* Begin Supplied information *
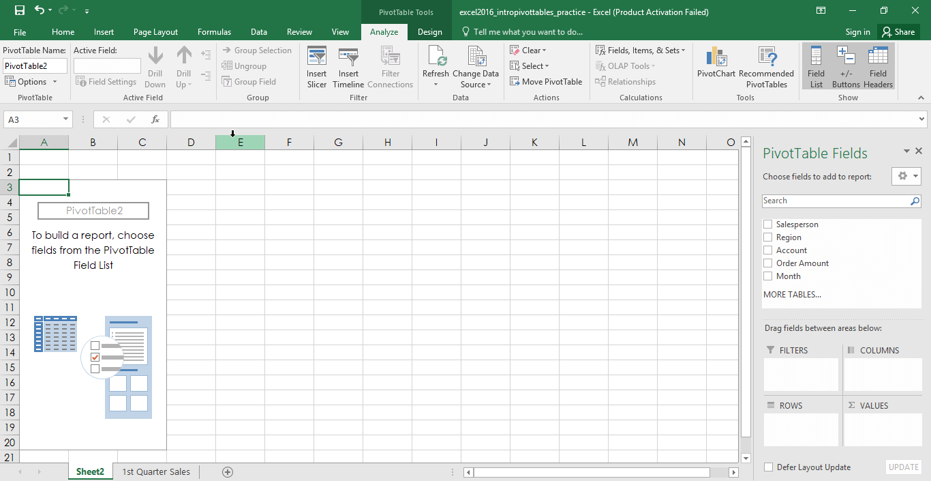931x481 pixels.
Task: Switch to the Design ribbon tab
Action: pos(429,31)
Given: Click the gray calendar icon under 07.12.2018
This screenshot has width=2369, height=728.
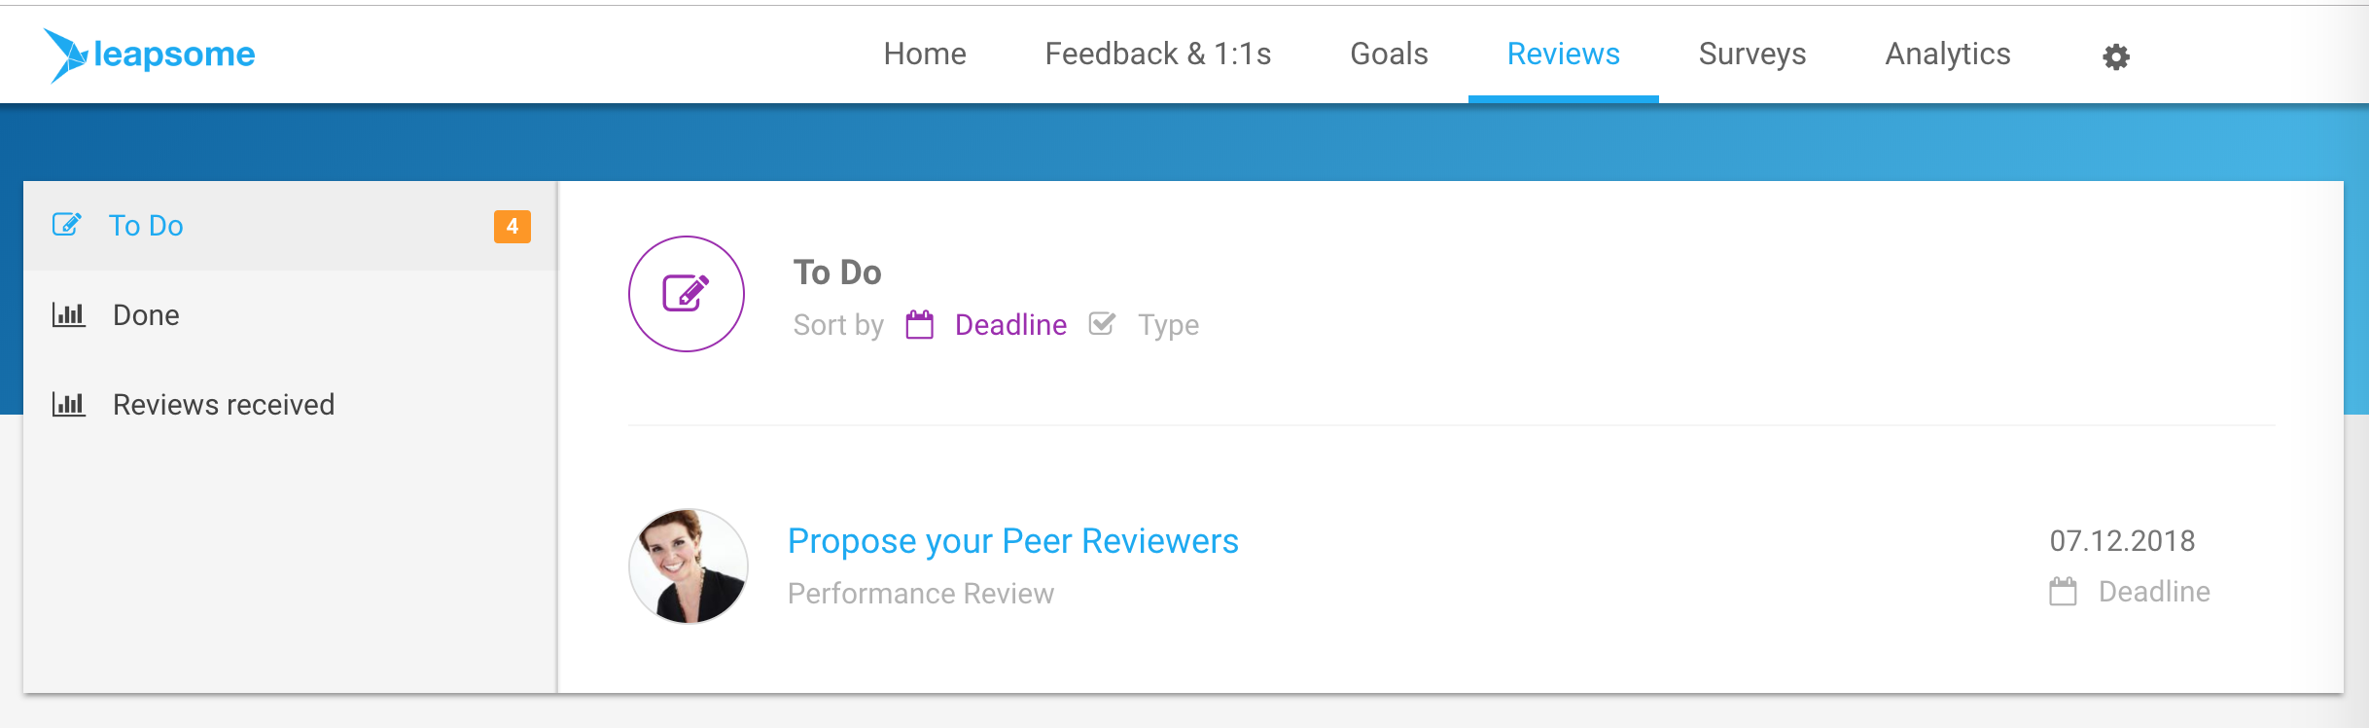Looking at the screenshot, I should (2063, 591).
* End Supplied information *
### Requirements
Copy the material above word for word, leaving out the pictures.

### Exercise answer
931x481 pixels.
Task: Switch to the Design ribbon tab
Action: pos(429,31)
Given: Click the gray calendar icon under 07.12.2018
This screenshot has width=2369, height=728.
Looking at the screenshot, I should (2063, 591).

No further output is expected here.